Transferability of the Deep Learning Mask R-CNN Model for Automated Mapping of Ice-Wedge Polygons in High-Resolution Satellite and UAV Images

• Published in: Remote sensing (Basel, Switzerland) Vol. 12; no. 7; p. 1085
• Main Authors: Zhang, Weixing, Liljedahl, Anna K., Kanevskiy, Mikhail, Epstein, Howard E., Jones, Benjamin M., Jorgenson, M. Torre, Kent, Kelcy
• Format: Journal Article
• Language: English
• Published: Basel MDPI AG 28.03.2020
• Subjects: Accuracy; Aircraft; Aircraft configurations; Aircraft icing; Alaska; Annotations; Arctic; Arctic region; Artificial neural networks; Assessments; Automation; cameras; CMOS; Coastal plains; data collection; Datasets; Deep learning; Fixed wings; High resolution; ice-wedge polygons; Image acquisition; Image detection; Image processing; Image resolution; Machine learning; Mapping; Mask R-CNN; Model accuracy; Neural networks; Permafrost; Polygons; Remote sensing; Satellite imagery; Satellites; Sensors; Spatial discrimination; Spatial resolution; Spectral bands; Stability analysis; Studies; Training; Tundra; UAV; Unmanned aerial vehicles; Wedges; WorldView-2; United States > US; Alaska; Arctic region
• ISSN: 2072-4292; 2072-4292
• DOI: 10.3390/rs12071085

State-of-the-art deep learning technology has been successfully applied to relatively small selected areas of very high spatial resolution (0.15 and 0.25 m) optical aerial imagery acquired by a fixed-wing aircraft to automatically characterize ice-wedge polygons (IWPs) in the Arctic tundra. However, any mapping of IWPs at regional to continental scales requires images acquired on different sensor platforms (particularly satellite) and a refined understanding of the performance stability of the method across sensor platforms through reliable evaluation assessments. In this study, we examined the transferability of a deep learning Mask Region-Based Convolutional Neural Network (R-CNN) model for mapping IWPs in satellite remote sensing imagery (~0.5 m) covering 272 km2 and unmanned aerial vehicle (UAV) (0.02 m) imagery covering 0.32 km2. Multi-spectral images were obtained from the WorldView-2 satellite sensor and pan-sharpened to ~0.5 m, and a 20 mp CMOS sensor camera onboard a UAV, respectively.
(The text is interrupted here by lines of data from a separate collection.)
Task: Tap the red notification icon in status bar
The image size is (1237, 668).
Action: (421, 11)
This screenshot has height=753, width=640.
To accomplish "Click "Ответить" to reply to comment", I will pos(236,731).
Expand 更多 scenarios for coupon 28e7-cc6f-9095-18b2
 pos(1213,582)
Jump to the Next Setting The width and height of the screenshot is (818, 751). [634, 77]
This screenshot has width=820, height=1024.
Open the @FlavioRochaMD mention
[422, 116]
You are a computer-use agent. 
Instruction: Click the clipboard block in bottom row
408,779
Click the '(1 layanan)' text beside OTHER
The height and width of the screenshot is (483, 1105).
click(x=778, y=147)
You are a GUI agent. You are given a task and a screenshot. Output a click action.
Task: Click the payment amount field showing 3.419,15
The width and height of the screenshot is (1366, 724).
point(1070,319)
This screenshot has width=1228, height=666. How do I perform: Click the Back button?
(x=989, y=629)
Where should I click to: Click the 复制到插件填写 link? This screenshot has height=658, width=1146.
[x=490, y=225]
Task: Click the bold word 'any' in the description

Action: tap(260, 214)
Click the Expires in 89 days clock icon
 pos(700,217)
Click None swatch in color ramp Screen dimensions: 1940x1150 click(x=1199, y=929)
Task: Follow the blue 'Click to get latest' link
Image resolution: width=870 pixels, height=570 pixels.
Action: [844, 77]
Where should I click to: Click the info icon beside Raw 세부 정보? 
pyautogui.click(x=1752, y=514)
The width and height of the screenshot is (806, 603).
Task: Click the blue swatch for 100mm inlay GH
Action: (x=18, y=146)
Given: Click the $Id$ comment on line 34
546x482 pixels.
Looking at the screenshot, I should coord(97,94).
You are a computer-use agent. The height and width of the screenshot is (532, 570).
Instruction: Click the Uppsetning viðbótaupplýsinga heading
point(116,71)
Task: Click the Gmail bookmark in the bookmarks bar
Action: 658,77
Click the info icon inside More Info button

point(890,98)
The training dataset included 25,489 and 6022 manually delineated IWPs from satellite and fixed-wing aircraft aerial imagery near the Arctic Coastal Plain, northern Alaska. Quantitative assessments showed that individual IWPs were correctly detected at up to 72% and 70%, and delineated at up to 73% and 68% F1 score accuracy levels for satellite and UAV images, respectively. Expert-based qualitative assessments showed that IWPs were correctly detected at good (40–60%) and excellent (80–100%) accuracy levels for satellite and UAV images, respectively, and delineated at excellent (80–100%) level for both images. We found that (1) regardless of spatial resolution and spectral bands, the deep learning Mask R-CNN model effectively mapped IWPs in both remote sensing satellite and UAV images; (2) the model achieved a better accuracy in detection with finer image resolution, such as UAV imagery, yet a better accuracy in delineation with coarser image resolution, such as satellite imagery; (3) increasing the number of training data with different resolutions between the training and actual application imagery does not necessarily result in better performance of the Mask R-CNN in IWPs mapping; (4) and overall, the model underestimates the total number of IWPs particularly in terms of disjoint/incomplete IWPs.